> _Short task_: Return the following data verbatim, line by line, without any changes.

> _Records provided_:
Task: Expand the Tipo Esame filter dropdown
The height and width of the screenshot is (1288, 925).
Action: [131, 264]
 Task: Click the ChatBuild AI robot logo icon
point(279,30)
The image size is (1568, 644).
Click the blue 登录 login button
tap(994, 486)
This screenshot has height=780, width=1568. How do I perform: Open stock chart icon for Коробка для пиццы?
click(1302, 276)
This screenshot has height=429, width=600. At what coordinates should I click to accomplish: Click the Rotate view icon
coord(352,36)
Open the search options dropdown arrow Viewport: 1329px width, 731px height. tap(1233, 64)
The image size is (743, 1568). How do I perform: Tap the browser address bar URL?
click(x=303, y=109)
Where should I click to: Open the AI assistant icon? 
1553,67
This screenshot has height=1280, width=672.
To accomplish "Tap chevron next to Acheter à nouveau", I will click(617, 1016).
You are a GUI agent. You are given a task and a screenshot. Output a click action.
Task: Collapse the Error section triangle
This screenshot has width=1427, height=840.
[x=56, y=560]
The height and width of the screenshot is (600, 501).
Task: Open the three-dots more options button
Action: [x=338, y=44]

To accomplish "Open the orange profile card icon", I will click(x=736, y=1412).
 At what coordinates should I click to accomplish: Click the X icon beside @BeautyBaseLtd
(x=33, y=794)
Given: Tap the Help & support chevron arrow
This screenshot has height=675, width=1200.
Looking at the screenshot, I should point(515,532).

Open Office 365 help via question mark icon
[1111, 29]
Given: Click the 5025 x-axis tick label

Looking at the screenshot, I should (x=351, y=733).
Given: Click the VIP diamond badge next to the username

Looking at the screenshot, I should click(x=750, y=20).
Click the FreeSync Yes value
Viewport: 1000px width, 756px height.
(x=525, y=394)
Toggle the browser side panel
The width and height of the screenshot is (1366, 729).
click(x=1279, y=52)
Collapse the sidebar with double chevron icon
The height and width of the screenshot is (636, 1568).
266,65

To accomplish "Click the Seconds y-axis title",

> _Full answer_:
Task: Expand the Tipo Esame filter dropdown
The height and width of the screenshot is (1288, 925).
Action: [131, 264]
 Task: Click the ChatBuild AI robot logo icon
point(279,30)
The image size is (1568, 644).
Click the blue 登录 login button
tap(994, 486)
This screenshot has height=780, width=1568. How do I perform: Open stock chart icon for Коробка для пиццы?
click(1302, 276)
This screenshot has height=429, width=600. At what coordinates should I click to accomplish: Click the Rotate view icon
coord(352,36)
Open the search options dropdown arrow Viewport: 1329px width, 731px height. tap(1233, 64)
The image size is (743, 1568). How do I perform: Tap the browser address bar URL?
click(x=303, y=109)
Where should I click to: Open the AI assistant icon? 
1553,67
This screenshot has height=1280, width=672.
To accomplish "Tap chevron next to Acheter à nouveau", I will click(617, 1016).
You are a GUI agent. You are given a task and a screenshot. Output a click action.
Task: Collapse the Error section triangle
This screenshot has width=1427, height=840.
[x=56, y=560]
The height and width of the screenshot is (600, 501).
Task: Open the three-dots more options button
Action: [x=338, y=44]

To accomplish "Open the orange profile card icon", I will click(x=736, y=1412).
 At what coordinates should I click to accomplish: Click the X icon beside @BeautyBaseLtd
(x=33, y=794)
Given: Tap the Help & support chevron arrow
This screenshot has height=675, width=1200.
Looking at the screenshot, I should point(515,532).

Open Office 365 help via question mark icon
[1111, 29]
Given: Click the 5025 x-axis tick label

Looking at the screenshot, I should (x=351, y=733).
Given: Click the VIP diamond badge next to the username

Looking at the screenshot, I should click(x=750, y=20).
Click the FreeSync Yes value
Viewport: 1000px width, 756px height.
(x=525, y=394)
Toggle the browser side panel
The width and height of the screenshot is (1366, 729).
click(x=1279, y=52)
Collapse the sidebar with double chevron icon
The height and width of the screenshot is (636, 1568).
266,65

To accomplish "Click the Seconds y-axis title",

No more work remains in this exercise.